Materials and methods  Eighty men and 27 women with clinically suspected CAD underwent quantitative coronary angiography (QCA). TRLs were isolated by density gradient ultracentrifugation before and 6 h after an oral fat load. RLPs were measured by an immunoseparation method, oxLDL by ELISA, and LDL size by gradient gel electrophoresis.

Results  Triglycerides, apolipoprotein (apo) B-48, and apoB-100 concentration in Swedberg flotation units (Sf) > 400 and in Sf 12–400 fractions were markedly increased at 6 h.
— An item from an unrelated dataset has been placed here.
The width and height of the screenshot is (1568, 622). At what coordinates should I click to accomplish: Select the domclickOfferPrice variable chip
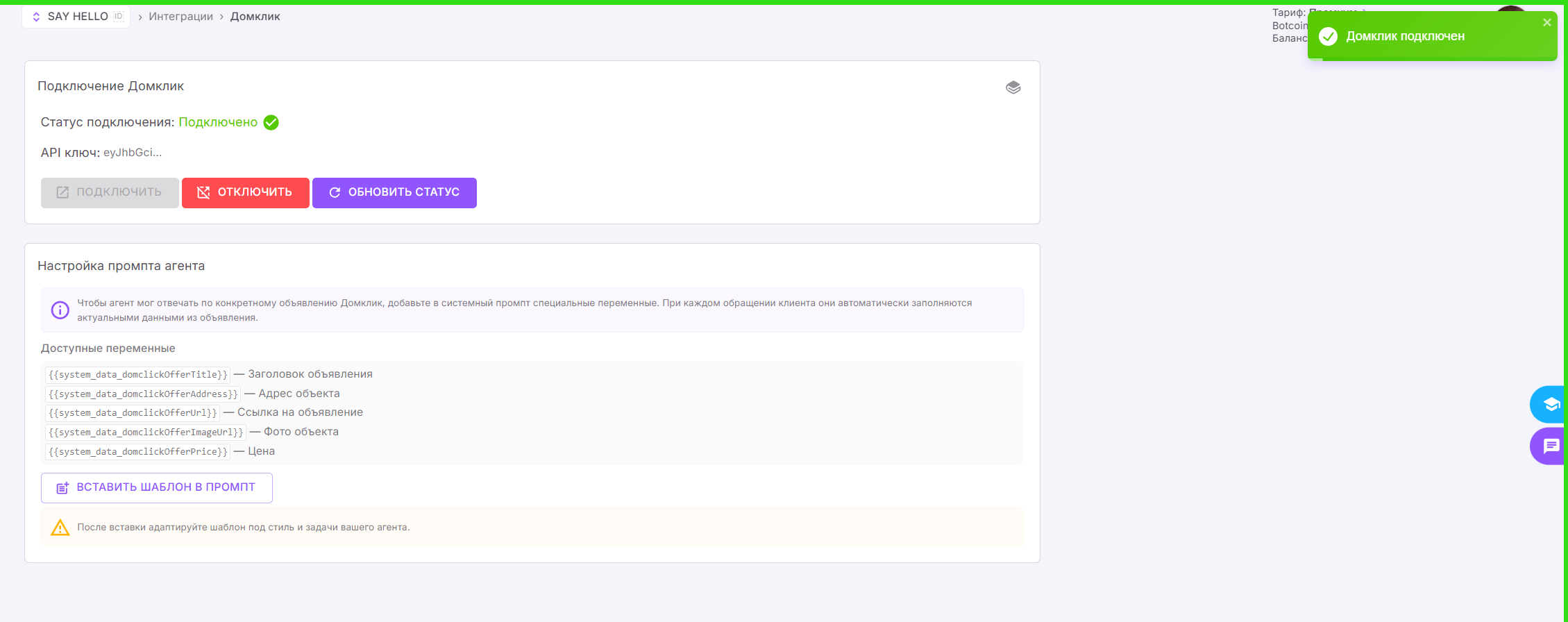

Postprandial cholesterol content of RLPs (RLP-C) correlated with respective triglycerides in Sf > 400 (r = 0·737) and Sf 12–400 (r = 0·857), apoB-48 in Sf > 400 (r = 0·710) and Sf 12–400 (r = 0·664), apoB-100 in Sf > 400 (r = 0·812) and Sf 12–400 (r = 0·533). RLP-C correlated with oxLDL both in fasting and in fed state (r = 0·482 and r = 0·543, respectively) and inversely with LDL size (r = –0·459 and r = −0·442, respectively). (P < 0·001 for all). OxLDL was elevated postprandially (P < 0·001). In multivariate analysis, oxLDL was a determinant of severity and extent of CAD.

Conclusion  Postprandial state is associated with oxidative stress. The magnitude of oxLDL increases during alimentary lipaemia and is associated with coronary atherosclerosis.